■ REQUIRED WORK: Which lines in the entries below contain the string "width"? Return each of those lines in full.

■ INFORMATION SUPPLIED:
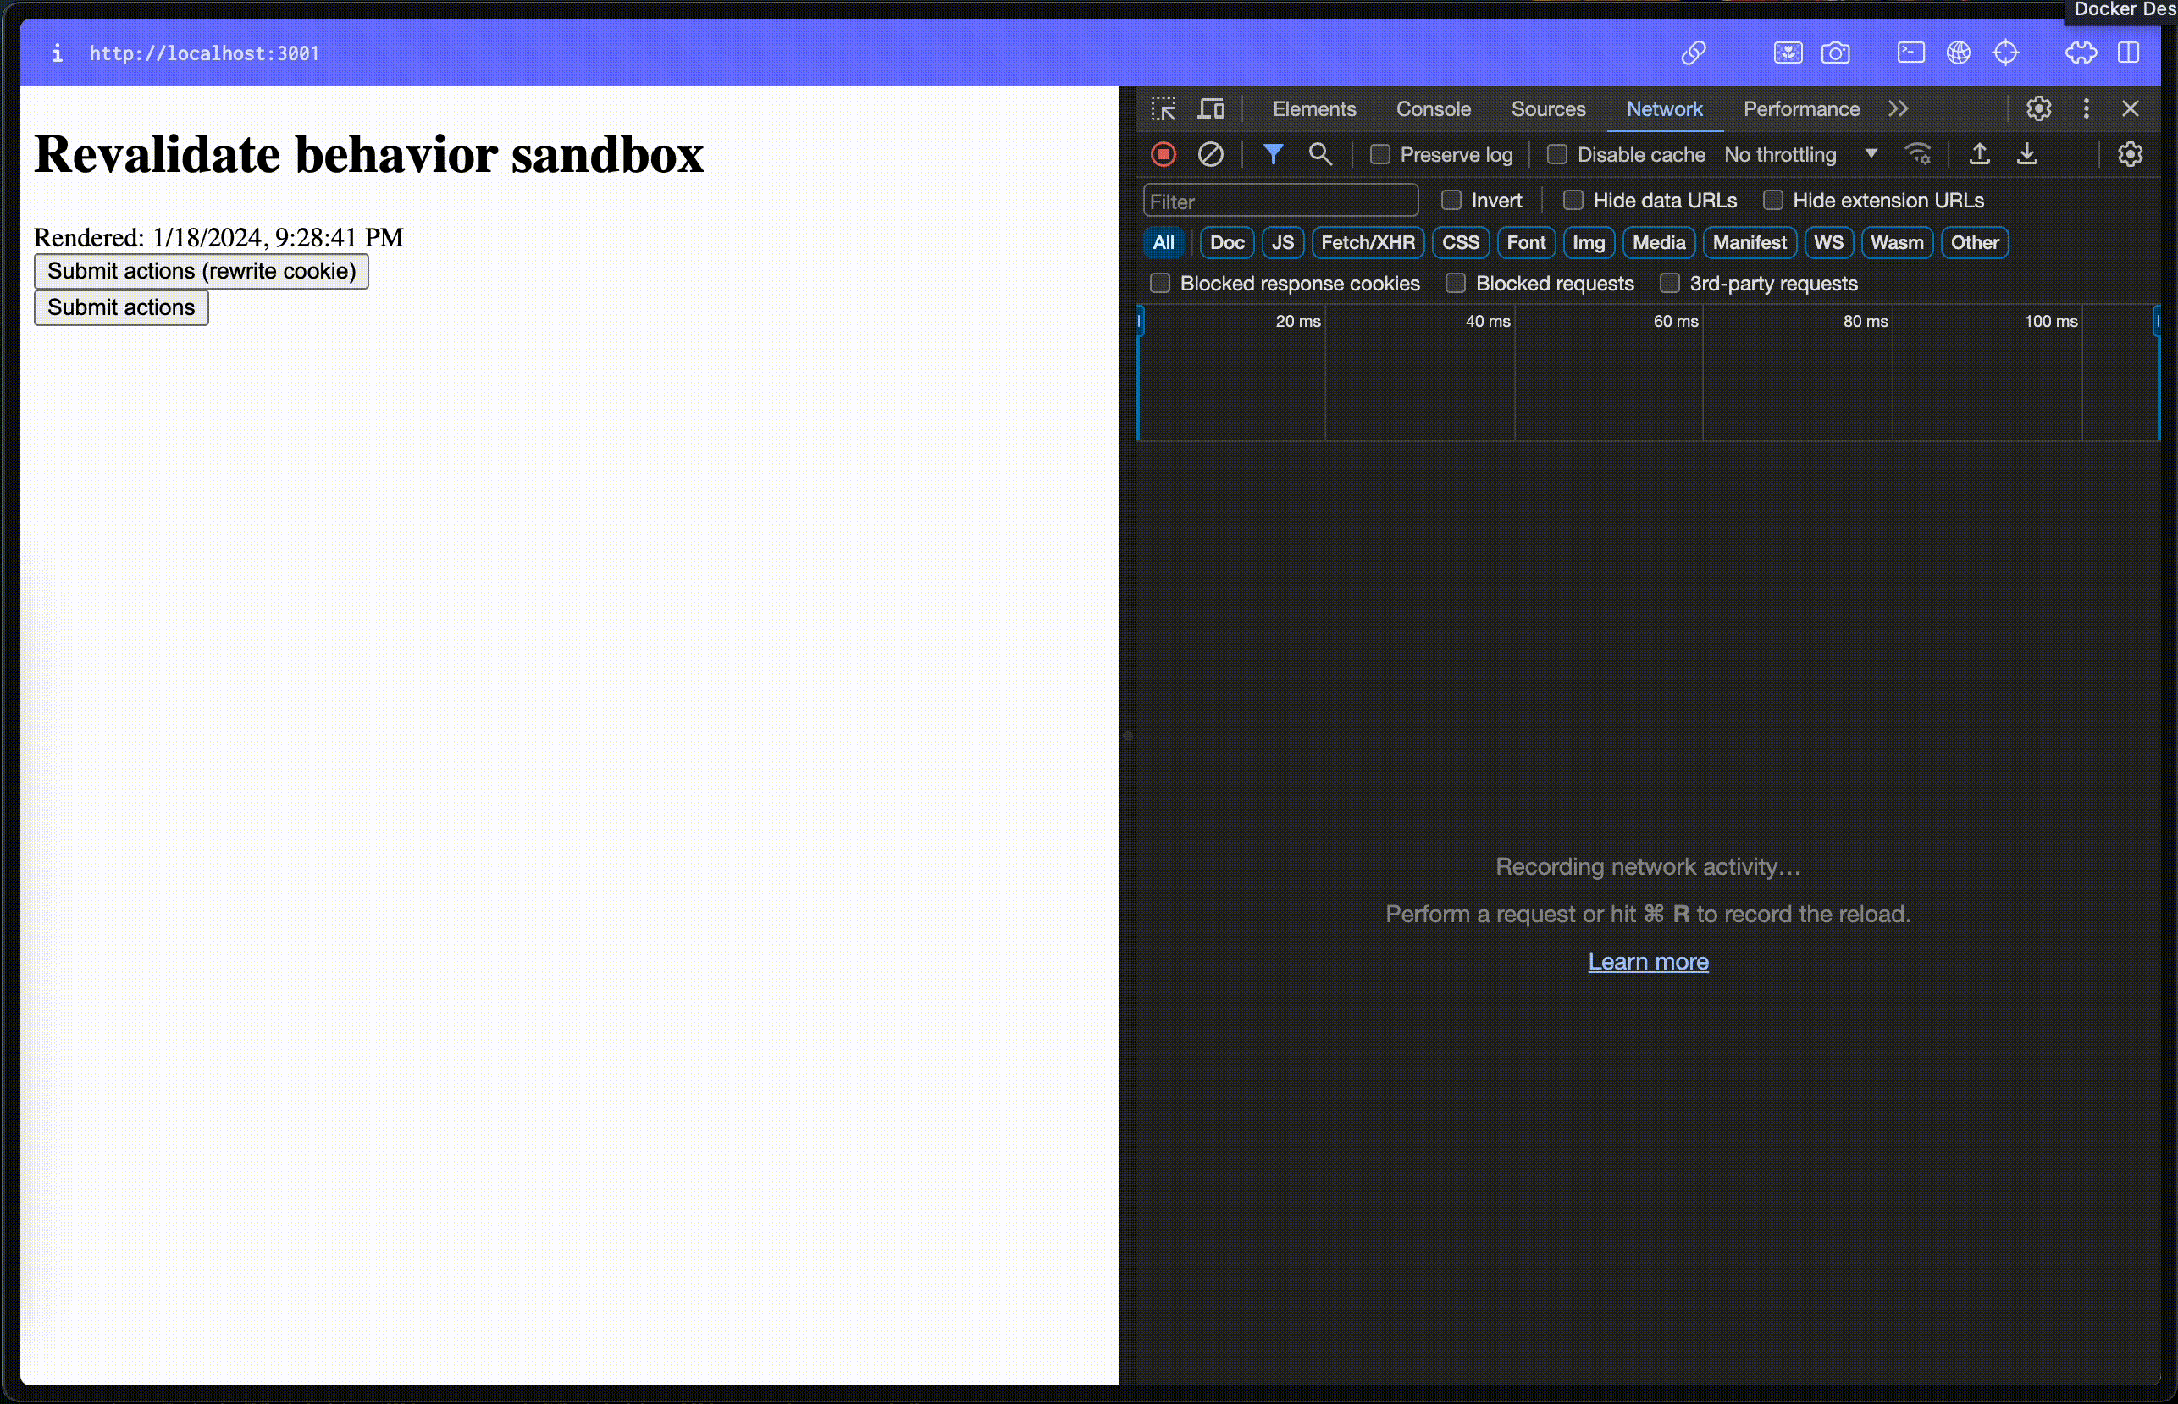Open the Elements panel

coord(1314,108)
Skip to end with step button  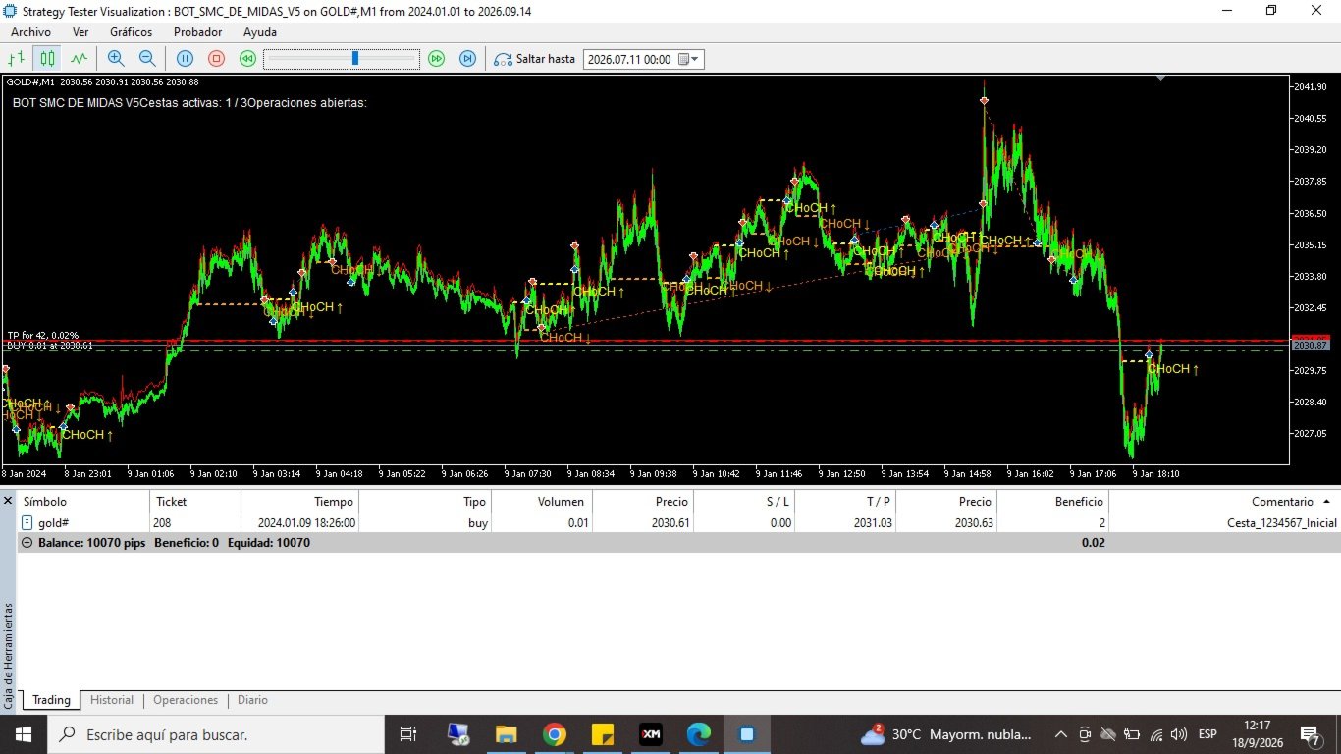[x=467, y=59]
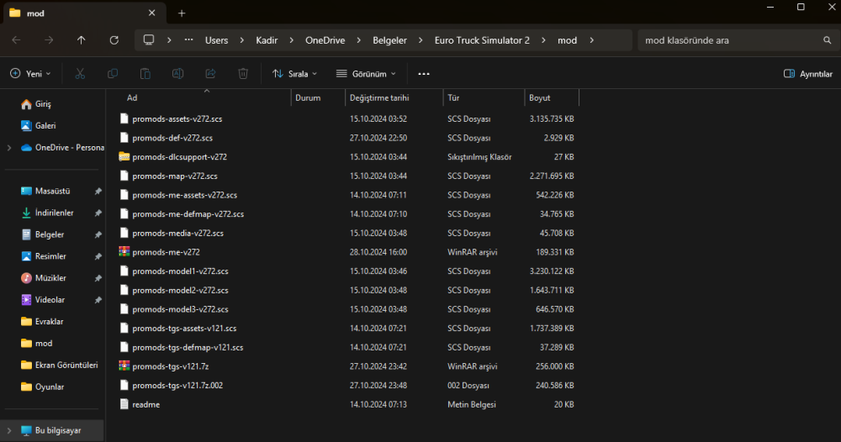The image size is (841, 442).
Task: Toggle the Ayrıntılar details pane
Action: [807, 74]
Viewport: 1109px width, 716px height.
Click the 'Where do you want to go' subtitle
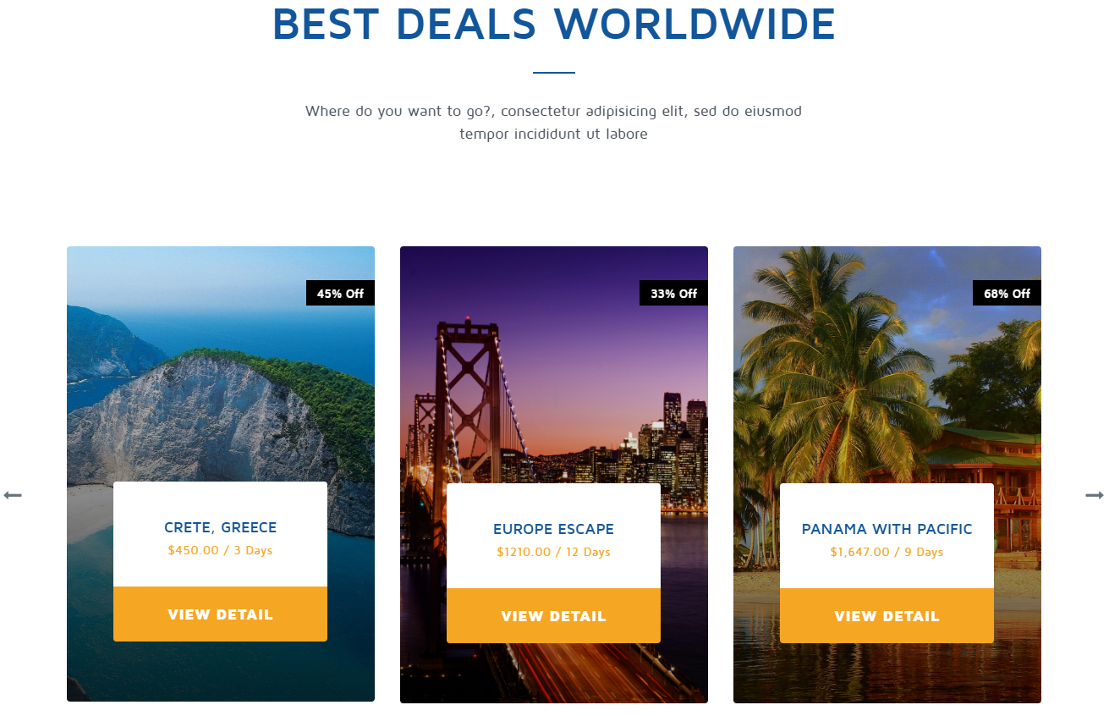(553, 122)
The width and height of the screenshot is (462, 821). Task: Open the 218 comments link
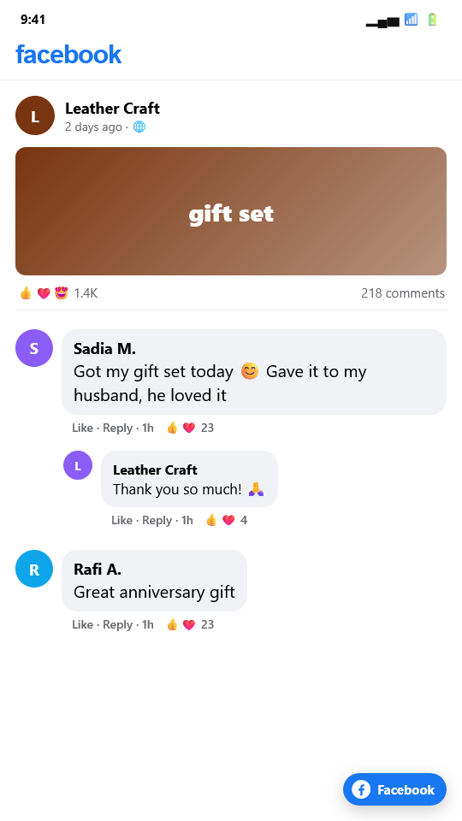(x=403, y=293)
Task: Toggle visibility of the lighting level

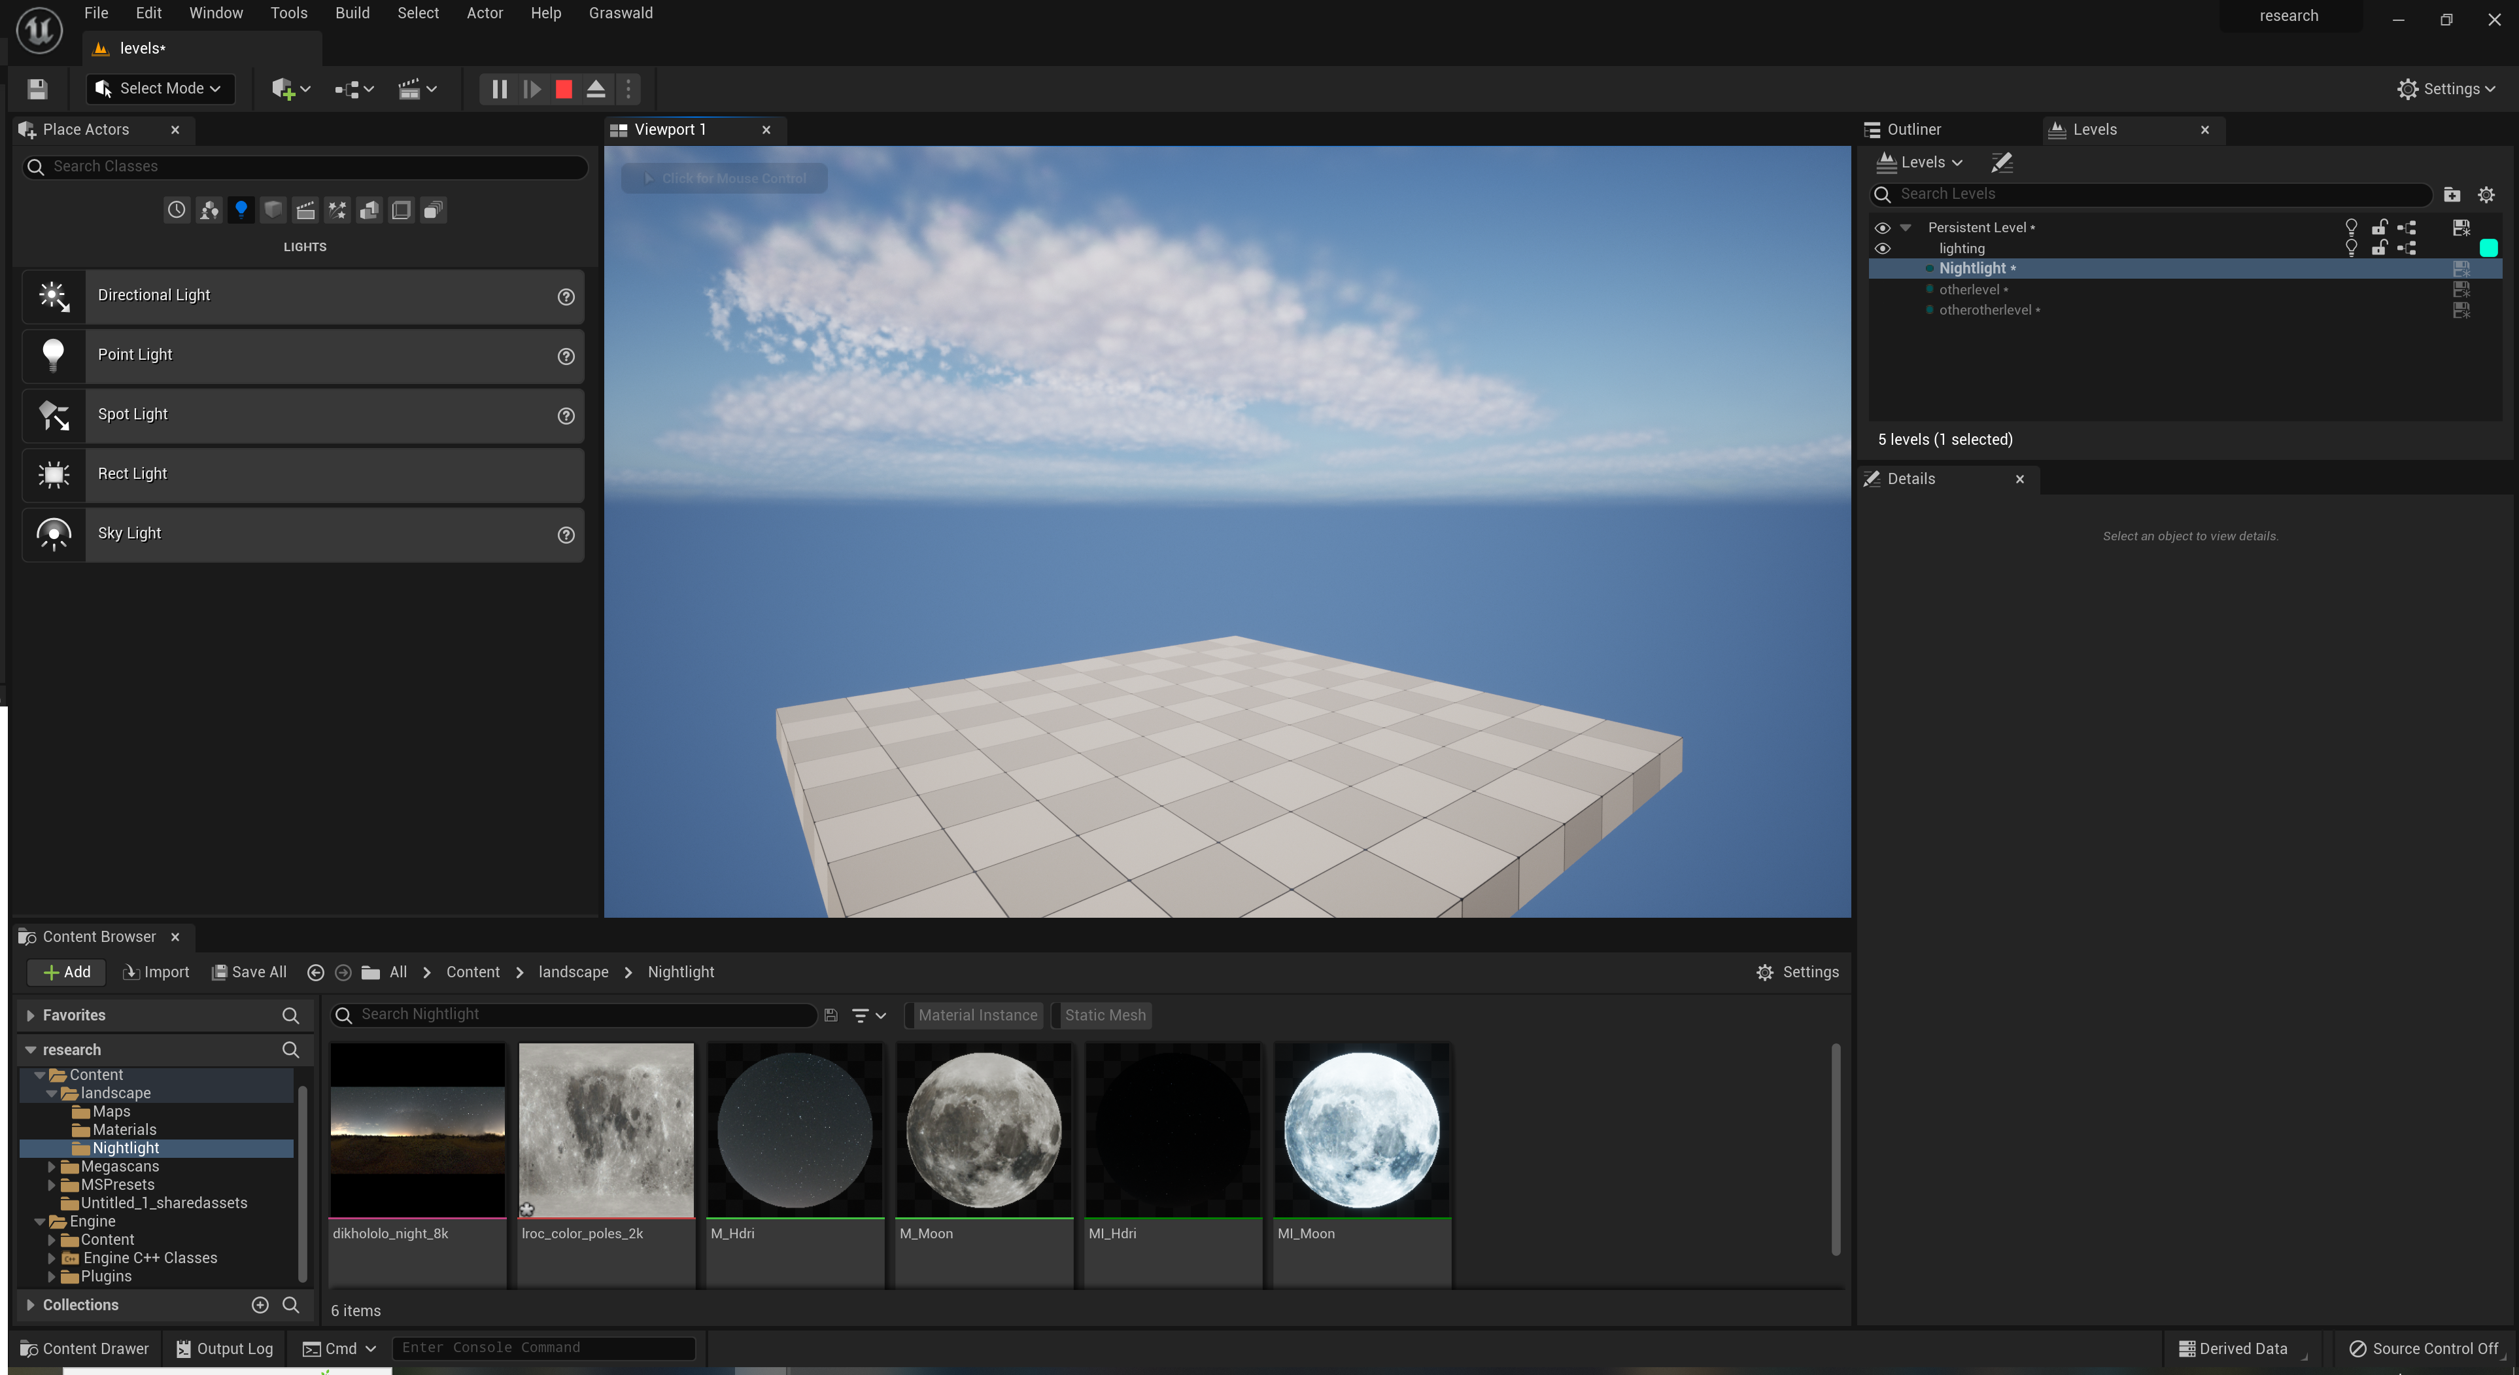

■ SOLUTION TO THIS PROBLEM:
Viewport: 1109px width, 716px height.
The width and height of the screenshot is (462, 821). Task: Open the 218 comments link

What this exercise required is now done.